Bezüglich der von der Nö Landesregierung geäußerten Bedenken, dass dem Land Niederösterreich im Anlassfall (A7/2012) keine passive Klagslegitimation zukomme, da es die der Landeshauptstadt St. Pölten zustehenden Anteile an den gemeinschaftlichen Bundesabgaben nur auf Grund einer gesetzlichen Anweisung nicht geleistet habe, verweist der VfGH auf seine Rechtsprechung, wonach das Bestehen einer solchen gesetzlichen Anweisung die Abweisung einer Klage, nicht aber ihre Unzulässigkeit zur Folge hat (VfSlg 18894/2009).
Wie sich im Gesetzesprüfungsverfahren ergeben hat, hätte eine Aufhebung des Standortbeitrages für St. Pölten nicht die Folge, dass der bislang von St. Pölten zu tragende Beitrag anteilsmäßig von den anderen Standortgemeinden zu übernehmen wäre. Die im Prüfungsbeschluss vertretene Ansicht, dass §66a Nö KAG eine untrennbare Einheit bilde, wird daher nicht aufrechterhalten. Präjudiziell ist aber nur die vom VfGH im Anlassfall tatsächlich anzuwendende Wortfolge "ST. PÖLTEN € 6.142.424". Hinsichtlich des darüber hinausgehenden Prüfungsumfanges ist das Gesetzesprüfungsverfahren daher einzustellen.
Aufhebung der Wortfolge "ST. PÖLTEN € 6.142.424" in §66a Nö KAG, LGBl 9440, idF LGBl 9440-24, wegen Verstoßes gegen Art7 Abs1 B-VG und §4 F-VG.
Der VfGH teilt nicht die von der Nö Landesregierung vertretene Ansicht, dass §66a Nö KAG als Ausführungsbestimmung zu §34 Abs2 KAKuG betrachtet werden kann. Die Zahlung von Pauschalbeiträgen der Sitzgemeinden ist nämlich nach dem System des Nö KAG vom jeweiligen Betriebsabgang der konkreten Krankenanstalt völlig losgelöst.

• • •

* GESTELLTE AUFGABE A
Schreibe aus dem Textauszug den Abschnitt wortgetreu ab, der mit den Worten "Wie sich im" beginnt und mit den Worten "Gesetzesprüfungsverfahren daher einzustellen." endet.
Die Datensätze haben mit dem Textauszug nichts zu tun.

• • •

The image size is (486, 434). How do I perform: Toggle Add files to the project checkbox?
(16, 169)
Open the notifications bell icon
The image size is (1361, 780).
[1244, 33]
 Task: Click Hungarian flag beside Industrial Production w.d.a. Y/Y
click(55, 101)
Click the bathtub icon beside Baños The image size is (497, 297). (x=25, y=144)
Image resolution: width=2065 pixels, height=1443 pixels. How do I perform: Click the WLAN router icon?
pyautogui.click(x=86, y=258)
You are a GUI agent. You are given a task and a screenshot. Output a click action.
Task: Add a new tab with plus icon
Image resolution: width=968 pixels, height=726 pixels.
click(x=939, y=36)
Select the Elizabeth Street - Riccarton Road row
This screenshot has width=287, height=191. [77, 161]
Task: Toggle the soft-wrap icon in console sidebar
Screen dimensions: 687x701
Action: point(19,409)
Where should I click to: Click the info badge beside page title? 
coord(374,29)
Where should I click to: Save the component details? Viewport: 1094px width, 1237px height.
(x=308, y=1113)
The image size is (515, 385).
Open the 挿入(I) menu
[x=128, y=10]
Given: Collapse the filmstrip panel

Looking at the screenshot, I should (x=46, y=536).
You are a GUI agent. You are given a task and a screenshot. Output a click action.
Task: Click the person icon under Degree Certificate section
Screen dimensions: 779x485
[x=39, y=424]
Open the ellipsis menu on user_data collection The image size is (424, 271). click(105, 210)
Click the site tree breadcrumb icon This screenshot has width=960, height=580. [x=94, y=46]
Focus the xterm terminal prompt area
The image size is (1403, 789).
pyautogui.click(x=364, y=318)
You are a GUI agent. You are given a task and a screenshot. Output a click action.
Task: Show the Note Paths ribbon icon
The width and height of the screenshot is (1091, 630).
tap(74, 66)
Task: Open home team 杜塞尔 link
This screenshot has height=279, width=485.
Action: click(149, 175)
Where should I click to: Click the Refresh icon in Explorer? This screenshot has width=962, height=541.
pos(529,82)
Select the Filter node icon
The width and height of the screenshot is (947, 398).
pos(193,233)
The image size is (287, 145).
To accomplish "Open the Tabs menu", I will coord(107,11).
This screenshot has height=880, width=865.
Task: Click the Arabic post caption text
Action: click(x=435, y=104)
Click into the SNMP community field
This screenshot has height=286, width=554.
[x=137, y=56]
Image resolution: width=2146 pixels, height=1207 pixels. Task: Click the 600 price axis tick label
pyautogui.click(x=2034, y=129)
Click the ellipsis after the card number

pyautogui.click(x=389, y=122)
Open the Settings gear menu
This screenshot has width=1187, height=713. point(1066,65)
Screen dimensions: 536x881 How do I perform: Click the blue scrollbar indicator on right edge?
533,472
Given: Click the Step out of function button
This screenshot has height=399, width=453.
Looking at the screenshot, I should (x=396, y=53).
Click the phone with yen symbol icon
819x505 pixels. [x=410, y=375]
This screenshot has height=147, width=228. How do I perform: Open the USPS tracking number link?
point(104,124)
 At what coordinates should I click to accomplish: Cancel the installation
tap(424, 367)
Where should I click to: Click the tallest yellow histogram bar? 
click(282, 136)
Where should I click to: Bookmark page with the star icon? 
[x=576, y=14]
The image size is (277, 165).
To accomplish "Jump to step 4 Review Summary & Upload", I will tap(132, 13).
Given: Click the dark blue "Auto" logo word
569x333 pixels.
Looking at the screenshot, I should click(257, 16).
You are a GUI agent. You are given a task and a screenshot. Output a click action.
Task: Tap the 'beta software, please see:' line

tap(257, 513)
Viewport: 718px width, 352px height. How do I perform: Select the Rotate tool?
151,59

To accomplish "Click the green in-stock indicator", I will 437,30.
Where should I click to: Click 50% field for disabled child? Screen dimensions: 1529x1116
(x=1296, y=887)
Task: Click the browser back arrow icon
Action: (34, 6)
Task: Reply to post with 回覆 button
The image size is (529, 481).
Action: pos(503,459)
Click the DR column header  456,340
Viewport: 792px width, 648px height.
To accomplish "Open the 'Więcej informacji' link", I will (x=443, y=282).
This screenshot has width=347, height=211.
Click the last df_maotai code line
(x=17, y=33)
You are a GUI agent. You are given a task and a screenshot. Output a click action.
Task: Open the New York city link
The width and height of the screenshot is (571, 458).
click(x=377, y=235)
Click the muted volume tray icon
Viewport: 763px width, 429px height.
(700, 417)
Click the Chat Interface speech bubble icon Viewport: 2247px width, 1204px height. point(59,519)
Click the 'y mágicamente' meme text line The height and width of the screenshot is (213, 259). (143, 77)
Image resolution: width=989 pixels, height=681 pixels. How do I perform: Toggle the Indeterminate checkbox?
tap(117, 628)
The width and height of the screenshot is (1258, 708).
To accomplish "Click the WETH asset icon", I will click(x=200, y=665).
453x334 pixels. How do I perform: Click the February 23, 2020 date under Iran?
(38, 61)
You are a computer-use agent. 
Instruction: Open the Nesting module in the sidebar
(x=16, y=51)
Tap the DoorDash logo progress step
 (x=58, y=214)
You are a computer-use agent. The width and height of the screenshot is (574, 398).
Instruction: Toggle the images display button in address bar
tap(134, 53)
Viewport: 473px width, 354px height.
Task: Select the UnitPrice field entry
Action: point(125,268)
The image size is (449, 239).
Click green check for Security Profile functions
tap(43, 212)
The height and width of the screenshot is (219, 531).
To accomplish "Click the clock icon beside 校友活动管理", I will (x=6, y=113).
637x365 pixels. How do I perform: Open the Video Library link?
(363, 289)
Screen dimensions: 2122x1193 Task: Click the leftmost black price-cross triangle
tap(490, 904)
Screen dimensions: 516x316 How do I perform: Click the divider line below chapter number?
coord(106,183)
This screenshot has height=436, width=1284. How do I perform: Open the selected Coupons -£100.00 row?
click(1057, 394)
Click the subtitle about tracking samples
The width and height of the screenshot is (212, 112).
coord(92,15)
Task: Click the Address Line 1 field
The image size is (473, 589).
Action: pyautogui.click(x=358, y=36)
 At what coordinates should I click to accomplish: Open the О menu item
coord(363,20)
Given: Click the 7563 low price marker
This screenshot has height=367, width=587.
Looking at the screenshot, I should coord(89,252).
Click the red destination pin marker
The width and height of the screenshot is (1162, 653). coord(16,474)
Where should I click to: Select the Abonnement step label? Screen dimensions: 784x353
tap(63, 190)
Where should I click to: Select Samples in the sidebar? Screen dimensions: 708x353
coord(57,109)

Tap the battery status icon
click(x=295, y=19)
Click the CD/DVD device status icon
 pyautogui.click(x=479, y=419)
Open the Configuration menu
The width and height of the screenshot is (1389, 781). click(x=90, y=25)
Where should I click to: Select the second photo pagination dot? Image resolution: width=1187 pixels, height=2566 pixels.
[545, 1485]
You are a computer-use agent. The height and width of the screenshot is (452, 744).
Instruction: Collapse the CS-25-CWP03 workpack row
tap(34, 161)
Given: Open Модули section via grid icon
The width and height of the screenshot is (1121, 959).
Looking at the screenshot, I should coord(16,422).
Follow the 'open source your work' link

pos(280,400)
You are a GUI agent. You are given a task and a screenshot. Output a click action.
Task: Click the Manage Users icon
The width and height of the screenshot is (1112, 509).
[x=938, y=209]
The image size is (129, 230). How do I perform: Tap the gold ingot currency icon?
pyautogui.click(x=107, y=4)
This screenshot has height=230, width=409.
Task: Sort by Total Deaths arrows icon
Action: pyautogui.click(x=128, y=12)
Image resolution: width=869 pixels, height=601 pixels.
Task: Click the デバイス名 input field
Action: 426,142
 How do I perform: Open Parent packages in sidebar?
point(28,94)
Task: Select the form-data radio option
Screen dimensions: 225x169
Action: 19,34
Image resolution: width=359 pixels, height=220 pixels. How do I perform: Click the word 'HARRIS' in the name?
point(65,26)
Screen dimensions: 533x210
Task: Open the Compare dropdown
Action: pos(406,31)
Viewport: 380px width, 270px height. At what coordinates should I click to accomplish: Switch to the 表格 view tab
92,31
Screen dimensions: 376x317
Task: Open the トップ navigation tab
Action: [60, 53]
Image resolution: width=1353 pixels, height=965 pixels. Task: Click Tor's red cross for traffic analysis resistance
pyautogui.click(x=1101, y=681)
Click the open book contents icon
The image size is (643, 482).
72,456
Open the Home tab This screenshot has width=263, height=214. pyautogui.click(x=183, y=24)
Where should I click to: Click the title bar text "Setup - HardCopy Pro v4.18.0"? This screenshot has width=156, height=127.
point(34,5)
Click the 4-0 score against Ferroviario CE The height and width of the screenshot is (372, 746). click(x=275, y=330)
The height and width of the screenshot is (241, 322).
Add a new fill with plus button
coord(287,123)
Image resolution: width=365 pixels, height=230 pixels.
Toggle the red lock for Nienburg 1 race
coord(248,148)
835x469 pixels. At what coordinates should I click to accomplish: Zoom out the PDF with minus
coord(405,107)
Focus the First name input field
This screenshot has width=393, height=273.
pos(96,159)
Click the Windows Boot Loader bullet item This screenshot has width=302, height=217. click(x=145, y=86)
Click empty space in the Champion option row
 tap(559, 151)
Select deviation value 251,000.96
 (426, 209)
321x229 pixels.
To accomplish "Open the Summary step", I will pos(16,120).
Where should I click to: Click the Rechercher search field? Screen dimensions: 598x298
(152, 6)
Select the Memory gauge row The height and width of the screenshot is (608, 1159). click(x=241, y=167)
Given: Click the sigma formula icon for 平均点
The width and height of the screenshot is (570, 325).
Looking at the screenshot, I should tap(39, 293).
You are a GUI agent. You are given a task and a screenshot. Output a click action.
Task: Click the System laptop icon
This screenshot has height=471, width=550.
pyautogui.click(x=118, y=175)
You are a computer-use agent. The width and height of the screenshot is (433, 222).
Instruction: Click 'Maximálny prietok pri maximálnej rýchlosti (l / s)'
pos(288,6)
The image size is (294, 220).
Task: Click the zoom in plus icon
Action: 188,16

• • •

* GESTELLTE AUFGABE B
Wandle in den Datensätzen den Abschnitt von der Zeile, die "Click into the SNMP community field" enthält, bis einschließlich der Zeile, die "[x=576, y=14]" enthält, in eine JSON-Liste von Zeichenketten um. Jede Zeile wird zu einem Eintrag, und Leerzeilen entfallen.

* VOLLSTÄNDIGE ANTWORT A
Wie sich im Gesetzesprüfungsverfahren ergeben hat, hätte eine Aufhebung des Standortbeitrages für St. Pölten nicht die Folge, dass der bislang von St. Pölten zu tragende Beitrag anteilsmäßig von den anderen Standortgemeinden zu übernehmen wäre. Die im Prüfungsbeschluss vertretene Ansicht, dass §66a Nö KAG eine untrennbare Einheit bilde, wird daher nicht aufrechterhalten. Präjudiziell ist aber nur die vom VfGH im Anlassfall tatsächlich anzuwendende Wortfolge "ST. PÖLTEN € 6.142.424". Hinsichtlich des darüber hinausgehenden Prüfungsumfanges ist das Gesetzesprüfungsverfahren daher einzustellen.

* VOLLSTÄNDIGE ANTWORT B
[
  "Click into the SNMP community field",
  "This screenshot has height=286, width=554.",
  "[x=137, y=56]",
  "Image resolution: width=2146 pixels, height=1207 pixels. Task: Click the 600 price axis tick label",
  "pyautogui.click(x=2034, y=129)",
  "Click the ellipsis after the card number",
  "pyautogui.click(x=389, y=122)",
  "Open the Settings gear menu",
  "This screenshot has width=1187, height=713. point(1066,65)",
  "Screen dimensions: 536x881 How do I perform: Click the blue scrollbar indicator on right edge?",
  "533,472",
  "Given: Click the Step out of function button",
  "This screenshot has height=399, width=453.",
  "Looking at the screenshot, I should (x=396, y=53).",
  "Click the phone with yen symbol icon",
  "819x505 pixels. [x=410, y=375]",
  "This screenshot has height=147, width=228. How do I perform: Open the USPS tracking number link?",
  "point(104,124)",
  " At what coordinates should I click to accomplish: Cancel the installation",
  "tap(424, 367)",
  "Where should I click to: Click the tallest yellow histogram bar? ",
  "click(282, 136)",
  "Where should I click to: Bookmark page with the star icon? ",
  "[x=576, y=14]"
]